▶ [Your instructions]:
Reproduce the article about the Blockbuster Airbnb stay word for word.

▶ [Document excerpt]:
Years ago, people often spent so much time browsing the shelves at the local Blockbuster it may have felt like they lived there. Now, some special fans of the once-mighty chain actually can — for a night.
Sandi Harding, the store manager of the last Blockbuster in the world, will soon allow stays at the Bend, Oregon, establishment through Airbnb, according to a company press release on Tuesday.
But, there’s a catch.
Only residents of Deschutes County, where the Blockbuster is located, are permitted to request to book a stay at the store. The store is also only available for a limited time — for three individual, one-night reservations on September 18, 19 and 20. Booking requests are open to residents of the county starting August 17.
Harding is allowing county residents to stay the night at the store to thank them for their support during “these uncertain times,” the release said.
“In appreciation for all that the local community has recently done to support the last-of-its-kind during these uncertain times, this end of summer sleepover will offer movie lovers in Deschutes County the chance for a 90s-themed stay to relive the bygone Friday night tradition just as we remember it,” the release explained.
Up to four people are allowed to stay in the store, according to the listing on Airbnb.
Harding, who has kept the establishment running since 2004, will ensure guests have a movie-filled stay, according to the release. “Sandi will be your Airbnb host and will stock the shelves with all the movies your heart could desire before handing over the keys,” the release said.

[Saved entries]
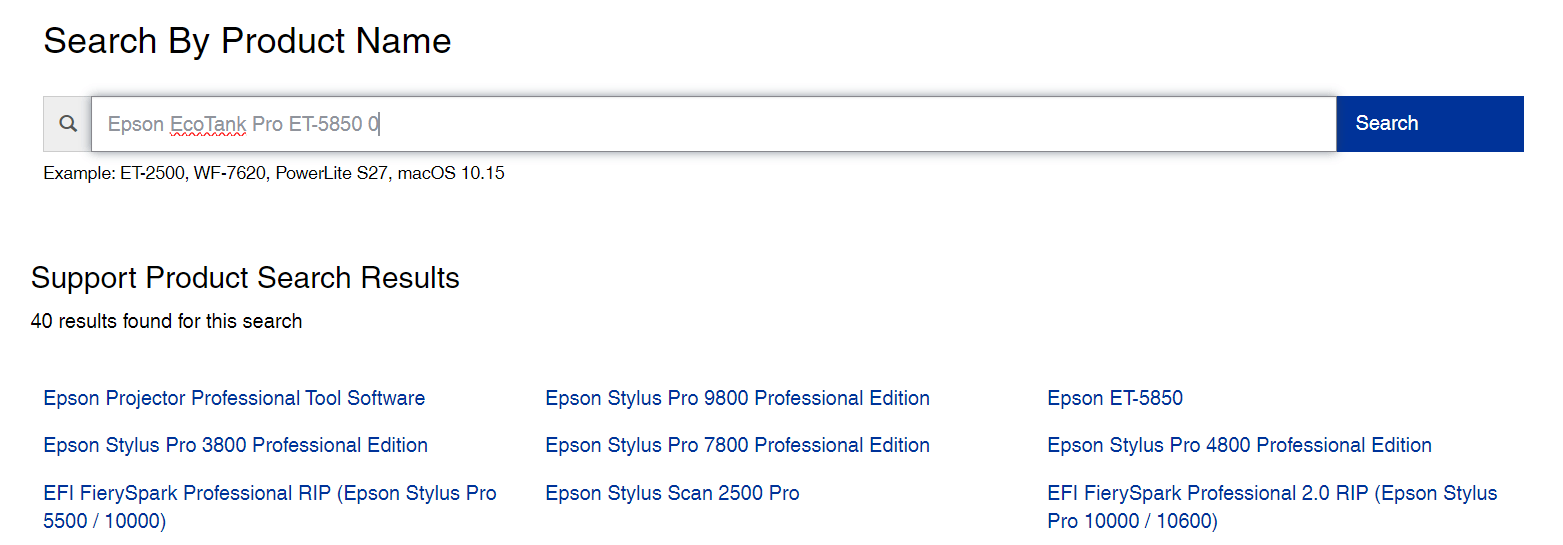Click the WF-7620 example text
The height and width of the screenshot is (545, 1563).
click(x=231, y=173)
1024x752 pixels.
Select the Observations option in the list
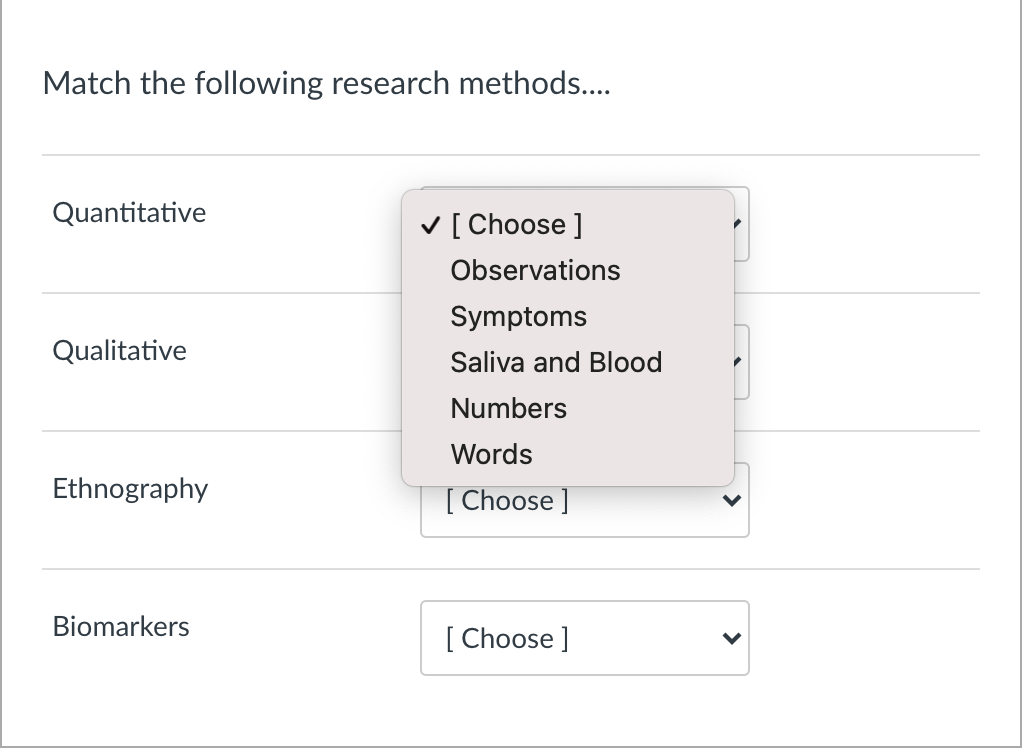coord(535,270)
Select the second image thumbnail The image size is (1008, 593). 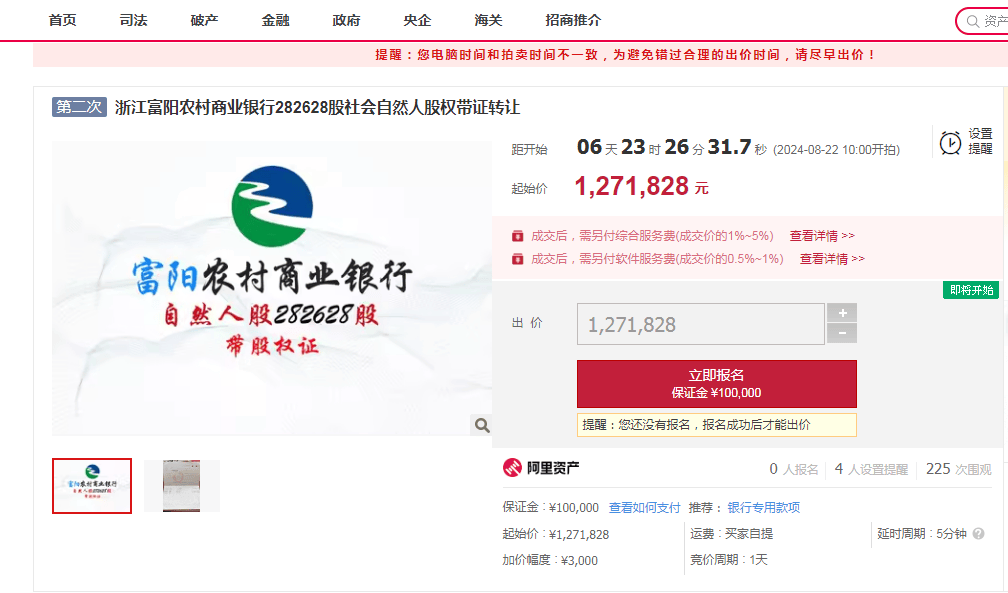pyautogui.click(x=180, y=485)
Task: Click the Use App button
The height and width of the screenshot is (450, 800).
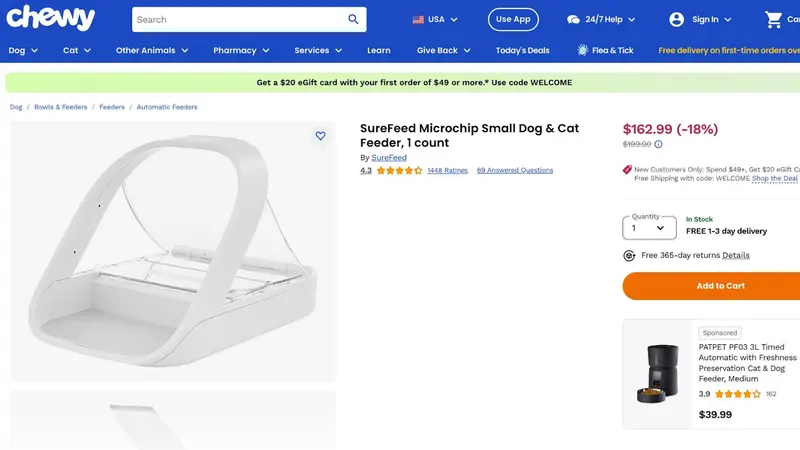Action: (x=513, y=19)
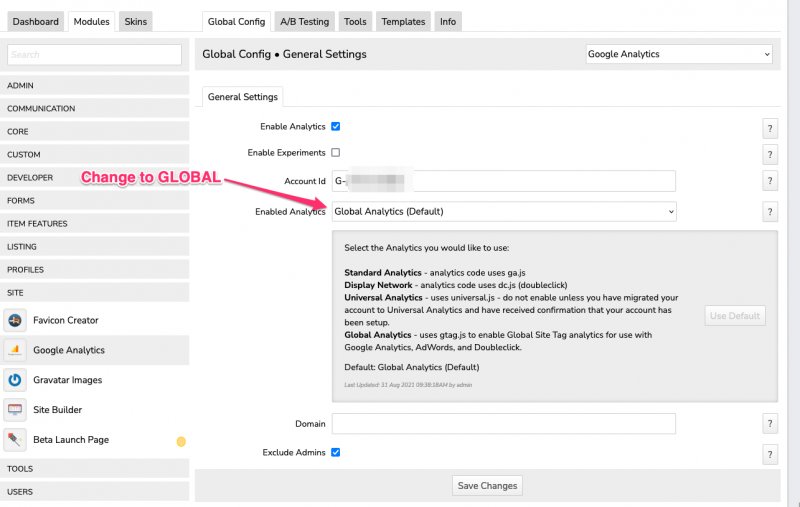The height and width of the screenshot is (507, 800).
Task: Open the Enabled Analytics dropdown
Action: point(504,212)
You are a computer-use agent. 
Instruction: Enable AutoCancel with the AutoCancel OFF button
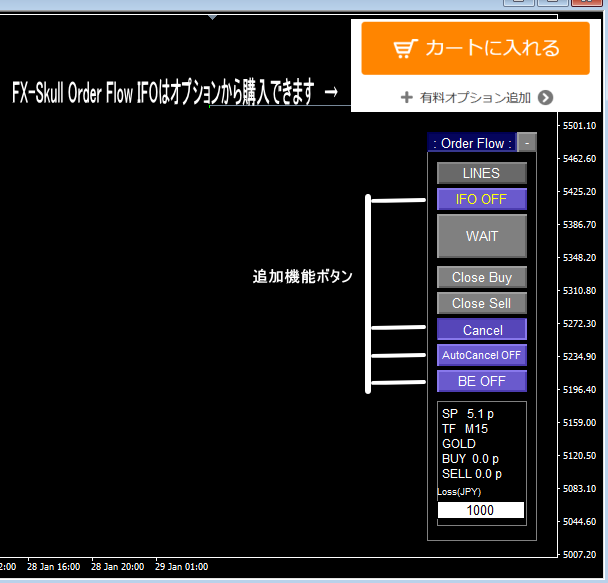pyautogui.click(x=481, y=355)
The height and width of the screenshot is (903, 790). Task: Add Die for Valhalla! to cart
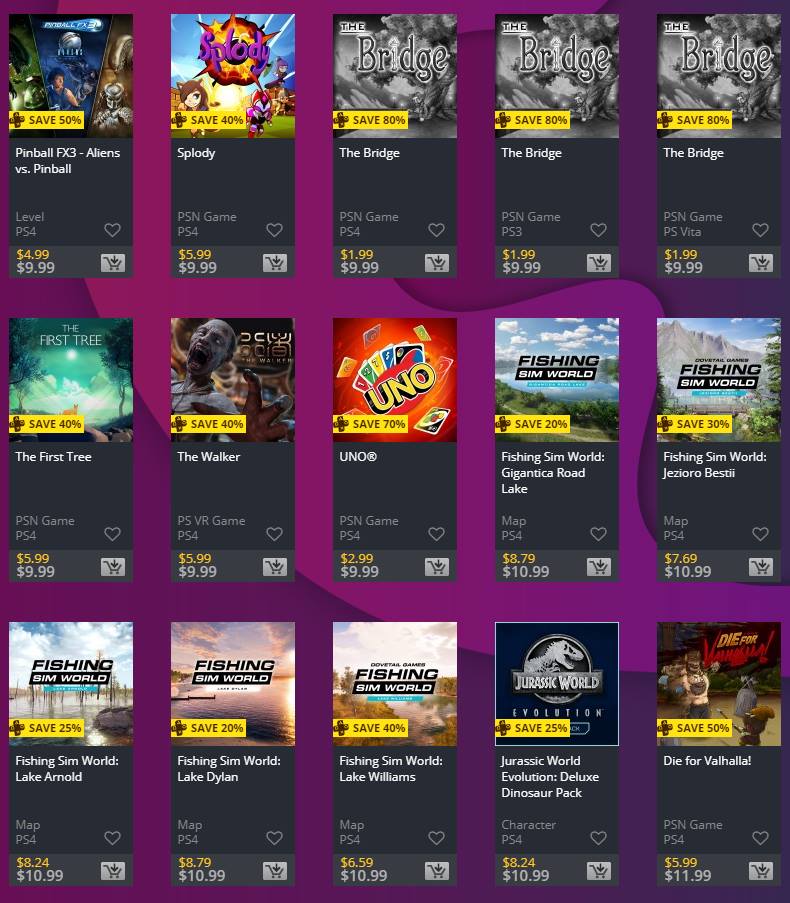tap(761, 871)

▶ [Response]:
Years ago, people often spent so much time browsing the shelves at the local Blockbuster it may have felt like they lived there. Now, some special fans of the once-mighty chain actually can — for a night.
Sandi Harding, the store manager of the last Blockbuster in the world, will soon allow stays at the Bend, Oregon, establishment through Airbnb, according to a company press release on Tuesday.
But, there’s a catch.
Only residents of Deschutes County, where the Blockbuster is located, are permitted to request to book a stay at the store. The store is also only available for a limited time — for three individual, one-night reservations on September 18, 19 and 20. Booking requests are open to residents of the county starting August 17.
Harding is allowing county residents to stay the night at the store to thank them for their support during “these uncertain times,” the release said.
“In appreciation for all that the local community has recently done to support the last-of-its-kind during these uncertain times, this end of summer sleepover will offer movie lovers in Deschutes County the chance for a 90s-themed stay to relive the bygone Friday night tradition just as we remember it,” the release explained.
Up to four people are allowed to stay in the store, according to the listing on Airbnb.
Harding, who has kept the establishment running since 2004, will ensure guests have a movie-filled stay, according to the release. “Sandi will be your Airbnb host and will stock the shelves with all the movies your heart could desire before handing over the keys,” the release said.